Ellingham now says travelling is so environmentally destructive that there is no such thing as a genuinely ethical holiday. He wants the industry to educate travellers about the damage their holidays do to the environment. The development he regrets most is the public's appetite for what he calls 'binge-flying'.
"The tobacco industry fouled up the world while denying [it] as much as possible for as long as they could," said Ellingham. "If the travel industry rosily goes ahead as it is doing, ignoring the effect that carbon emissions from flying are having on climate change, we are putting ourselves in a very similar position to the tobacco industry."
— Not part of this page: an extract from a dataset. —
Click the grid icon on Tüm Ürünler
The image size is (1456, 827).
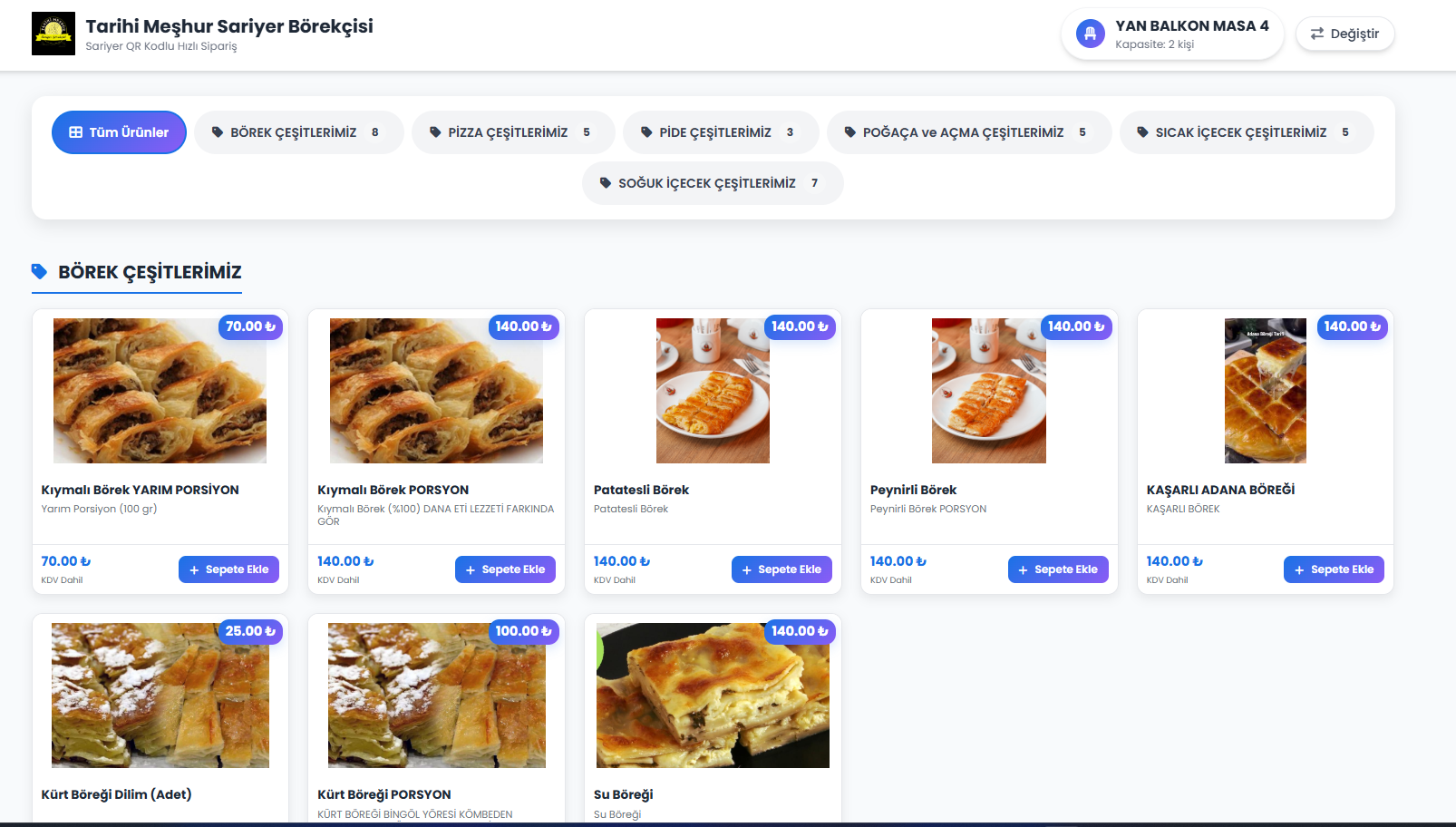76,132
Doesn't it strike you as very difficult to feel guilty about any of this?
One more, one more, from Al Gore:
Gore sees 'spiritual crisis' in warming
05/05/2007 11:12 PM CDT
Anton Caputo
Express-News
Playing equal parts visionary, cheerleader and comedian, Al Gore brought his message of how to fight global warming to a capacity crowd of receptive architects Saturday in San Antonio.
The former vice president referred continually to a "new way of thinking" that is emerging in the country and offered hope in the battle to control the effects global warming will have on the planet.
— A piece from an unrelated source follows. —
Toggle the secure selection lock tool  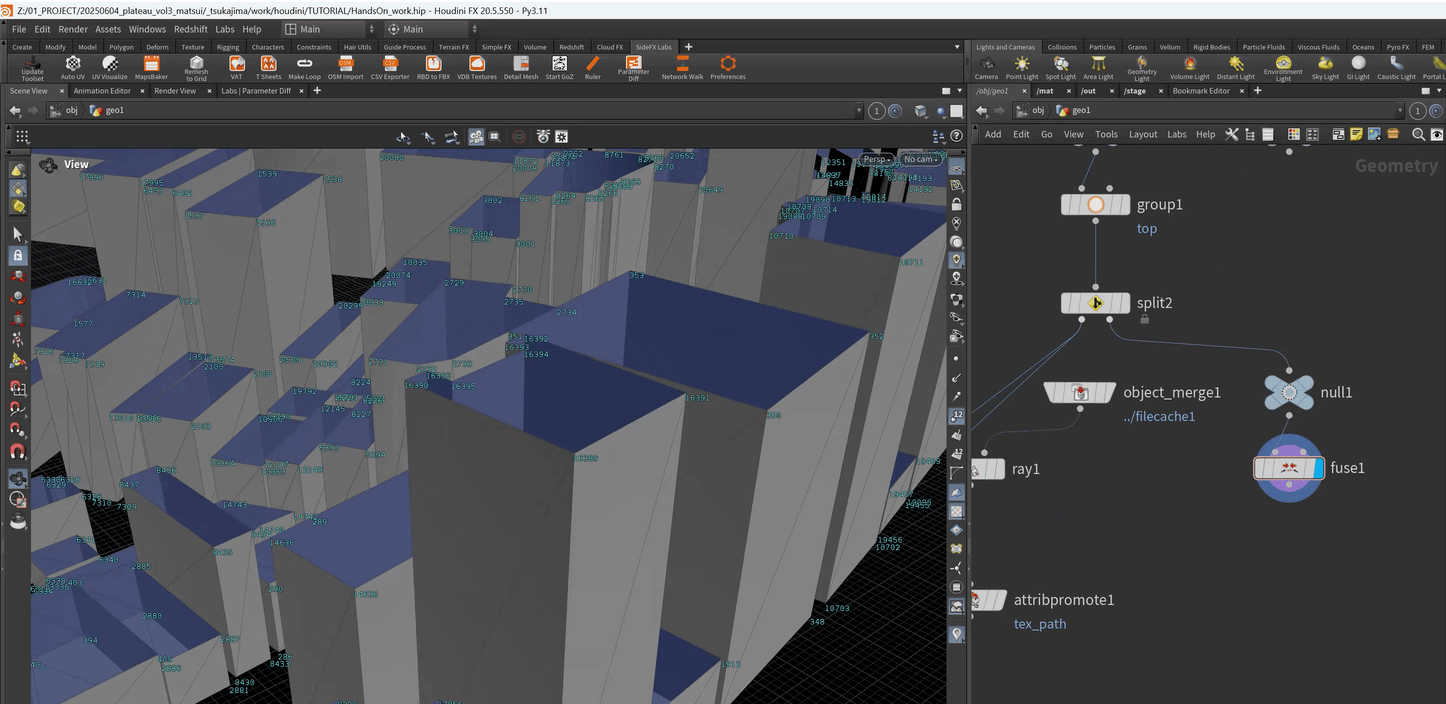(18, 256)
"It's in part a spiritual crisis," Gore told the crowd in the Convention Center at the American Institute of Architects national convention. "It's a crisis of our own self-definition — who we are. Are we creatures destined to destroy our own species? Clearly not."
His speech was often interrupted by thunderous applause and explosive laughter from the several thousand architects who packed the Convention Center's ballroom.
"I used to be the next president of the United States," Gore deadpanned to the laughing crowd as he introduced himself. "I don't find that funny. Put yourself in my position. I flew in Air Force Two for eight years. Now I have to take off my shoes to get on an airplane."
In between jokes, Gore called for a change in thinking about climate issues and the pollution that causes global warming. He was especially critical of the business community's current focus on quarterly profits at the expense of sustainable business practices.
"That's functionally insane, but that is the dominant reality in the world today," Gore said.
The only one insane is...well, Vaclav Havel of the Czech Republic said it best:
Perhaps only Mr Al Gore may be saying something along these lines: a sane person hardly.
Finally, sanity. The dean of American meterologists, Wisconsin's own Reid Bryson, Emeritus Professor and founding chairman of the University of Wisconsin Department of Meteorology, has a lot to say to the global warmists:
Bryson is a believer in climate change, in that he’s as quick as anyone to acknowledge that Earth’s climate has done nothing but change throughout the planet’s existence. In fact, he took that knowledge a big step further, earlier than probably anyone else. Almost 40 years ago, Bryson stood before the American Association for the Advancement of Science and presented a paper saying human activity could alter climate.
“I was laughed off the platform for saying that,” he told Wisconsin Energy Cooperative News.
In the 1960s, Bryson’s idea was widely considered a radical proposition. But nowadays things have turned almost in the opposite direction: Hardly a day passes without some authority figure claiming that whatever the climate happens to be doing, human activity must be part of the explanation. And once again, Bryson is challenging the conventional wisdom.
“Climate’s always been changing and it’s been changing rapidly at various times, and so something was making it change in the past,” he told us in an interview this past winter. “Before there were enough people to make any difference at all, two million years ago, nobody was changing the climate, yet the climate was changing, okay?”
“All this argument is the temperature going up or not, it’s absurd,” Bryson continues. “Of course it’s going up. It has gone up since the early 1800s, before the Industrial Revolution, because we’re coming out of the Little Ice Age, not because we’re putting more carbon dioxide into the air.”
And the air is suddenly clearer. Don't let the global warmists grind you down!